Lesson Eight:  Disasters & Wars

  • The Wars of the Three Kingdoms
  • The Jacobite Rebellions
  • Emigration
  • Romanticism and tourism
  • Choosing a background for your story
  • Examples from books: D.K. Broster, N. Tranter

Feedback

  • Questions about sources, particular clans and events are welcome
  • You may send your first three pages for feedback

Teacher

Sharron Gunn writing as Sheila Currie

Sheila Currie lives in a world of thousands of books, fiction and non-fiction. Visiting friends worry about avalanches.

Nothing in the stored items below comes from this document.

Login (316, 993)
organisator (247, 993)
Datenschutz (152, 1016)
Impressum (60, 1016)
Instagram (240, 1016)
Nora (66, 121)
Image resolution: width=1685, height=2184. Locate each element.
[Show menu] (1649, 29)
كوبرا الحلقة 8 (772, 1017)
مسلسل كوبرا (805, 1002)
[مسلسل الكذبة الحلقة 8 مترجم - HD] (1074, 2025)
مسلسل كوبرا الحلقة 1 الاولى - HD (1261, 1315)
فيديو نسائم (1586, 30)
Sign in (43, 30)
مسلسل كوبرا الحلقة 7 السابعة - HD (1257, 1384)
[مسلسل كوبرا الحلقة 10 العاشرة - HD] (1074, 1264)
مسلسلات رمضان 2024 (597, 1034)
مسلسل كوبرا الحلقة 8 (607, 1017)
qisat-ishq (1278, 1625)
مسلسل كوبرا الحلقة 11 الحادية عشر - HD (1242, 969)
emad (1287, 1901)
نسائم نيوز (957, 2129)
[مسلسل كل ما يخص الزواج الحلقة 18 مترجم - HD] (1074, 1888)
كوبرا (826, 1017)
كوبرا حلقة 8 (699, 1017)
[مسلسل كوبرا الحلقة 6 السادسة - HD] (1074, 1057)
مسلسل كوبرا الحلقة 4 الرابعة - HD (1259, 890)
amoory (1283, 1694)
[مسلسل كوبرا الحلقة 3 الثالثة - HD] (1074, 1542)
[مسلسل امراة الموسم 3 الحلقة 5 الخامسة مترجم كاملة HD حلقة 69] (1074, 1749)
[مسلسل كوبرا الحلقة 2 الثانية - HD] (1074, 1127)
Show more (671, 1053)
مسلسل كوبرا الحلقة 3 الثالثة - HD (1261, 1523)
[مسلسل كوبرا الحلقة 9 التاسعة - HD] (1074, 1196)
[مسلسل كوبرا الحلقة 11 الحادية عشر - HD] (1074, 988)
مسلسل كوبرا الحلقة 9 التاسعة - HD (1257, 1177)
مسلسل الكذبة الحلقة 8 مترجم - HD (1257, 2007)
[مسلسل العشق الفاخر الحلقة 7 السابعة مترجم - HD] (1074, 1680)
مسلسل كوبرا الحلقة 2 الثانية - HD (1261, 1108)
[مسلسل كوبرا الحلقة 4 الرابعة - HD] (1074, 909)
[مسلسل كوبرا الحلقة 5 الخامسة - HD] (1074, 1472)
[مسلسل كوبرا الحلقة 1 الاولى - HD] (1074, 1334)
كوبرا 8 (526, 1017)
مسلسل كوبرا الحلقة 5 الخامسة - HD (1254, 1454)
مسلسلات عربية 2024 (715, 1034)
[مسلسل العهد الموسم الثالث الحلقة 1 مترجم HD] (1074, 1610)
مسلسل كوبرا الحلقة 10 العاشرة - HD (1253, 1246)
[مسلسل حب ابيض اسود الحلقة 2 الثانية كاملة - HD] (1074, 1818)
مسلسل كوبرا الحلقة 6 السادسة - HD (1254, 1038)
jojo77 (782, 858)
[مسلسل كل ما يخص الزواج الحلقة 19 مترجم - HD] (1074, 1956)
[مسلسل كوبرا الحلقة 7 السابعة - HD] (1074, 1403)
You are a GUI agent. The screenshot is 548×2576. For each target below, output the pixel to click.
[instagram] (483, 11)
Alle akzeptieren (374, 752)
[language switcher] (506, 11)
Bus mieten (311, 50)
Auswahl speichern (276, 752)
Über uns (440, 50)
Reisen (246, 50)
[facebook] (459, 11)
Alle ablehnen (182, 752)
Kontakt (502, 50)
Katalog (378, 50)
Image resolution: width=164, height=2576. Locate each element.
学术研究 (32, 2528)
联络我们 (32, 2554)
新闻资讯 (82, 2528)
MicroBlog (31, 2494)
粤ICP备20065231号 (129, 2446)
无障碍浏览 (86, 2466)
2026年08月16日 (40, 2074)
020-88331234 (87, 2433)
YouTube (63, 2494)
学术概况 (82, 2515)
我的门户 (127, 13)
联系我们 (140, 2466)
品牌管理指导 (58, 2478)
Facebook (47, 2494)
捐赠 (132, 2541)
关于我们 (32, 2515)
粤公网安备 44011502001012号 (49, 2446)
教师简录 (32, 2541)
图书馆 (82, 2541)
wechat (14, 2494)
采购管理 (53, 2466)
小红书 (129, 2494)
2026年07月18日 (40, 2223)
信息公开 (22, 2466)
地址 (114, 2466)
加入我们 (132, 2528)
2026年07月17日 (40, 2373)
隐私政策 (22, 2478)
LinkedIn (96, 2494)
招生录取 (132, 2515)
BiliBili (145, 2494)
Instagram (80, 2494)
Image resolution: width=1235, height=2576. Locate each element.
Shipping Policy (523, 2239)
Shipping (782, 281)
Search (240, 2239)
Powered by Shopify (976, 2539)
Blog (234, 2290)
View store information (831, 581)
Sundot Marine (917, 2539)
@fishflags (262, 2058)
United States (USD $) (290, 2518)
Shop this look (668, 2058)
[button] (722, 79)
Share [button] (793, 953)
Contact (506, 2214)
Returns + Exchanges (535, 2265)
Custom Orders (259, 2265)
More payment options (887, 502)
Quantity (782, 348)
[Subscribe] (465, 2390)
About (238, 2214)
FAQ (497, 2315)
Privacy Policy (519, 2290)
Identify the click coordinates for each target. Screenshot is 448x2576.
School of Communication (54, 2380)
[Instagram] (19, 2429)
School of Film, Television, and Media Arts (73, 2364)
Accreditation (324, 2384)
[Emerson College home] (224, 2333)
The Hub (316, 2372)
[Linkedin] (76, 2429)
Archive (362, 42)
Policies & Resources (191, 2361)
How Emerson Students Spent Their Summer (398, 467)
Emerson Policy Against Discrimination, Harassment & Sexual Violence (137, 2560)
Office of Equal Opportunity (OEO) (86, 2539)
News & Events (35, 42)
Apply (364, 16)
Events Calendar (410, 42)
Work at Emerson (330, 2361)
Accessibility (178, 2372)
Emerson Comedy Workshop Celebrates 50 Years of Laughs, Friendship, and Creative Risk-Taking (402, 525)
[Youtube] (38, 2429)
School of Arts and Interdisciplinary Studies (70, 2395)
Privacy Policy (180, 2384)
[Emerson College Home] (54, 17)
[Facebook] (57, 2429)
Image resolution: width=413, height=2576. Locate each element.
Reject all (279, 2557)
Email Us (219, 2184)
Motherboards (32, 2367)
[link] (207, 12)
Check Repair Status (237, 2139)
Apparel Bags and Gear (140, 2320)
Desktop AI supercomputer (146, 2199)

She was born on the east coast of Canada where there are many other people whose families came from Scotland and Ireland. Her love of those countries led her to study in Nova Scotia, Canada and then in Scotland where she obtained an M.A. in Scottish History and Celtic Studies from the University of Glasgow. She was fortunate enough to have a summer job selling Gaelic books door-to-door in the West Highlands and Islands. She went from one cup of tea to the next–a wonderful opportunity to talk to local people and hear their stories. 

She has taught history and Gaelic at university and for Hearts Through History Romance Writers. At long last she has published The Banshee of Castle Muirn, the first book of a trilogy–set in magic and historical Scotland.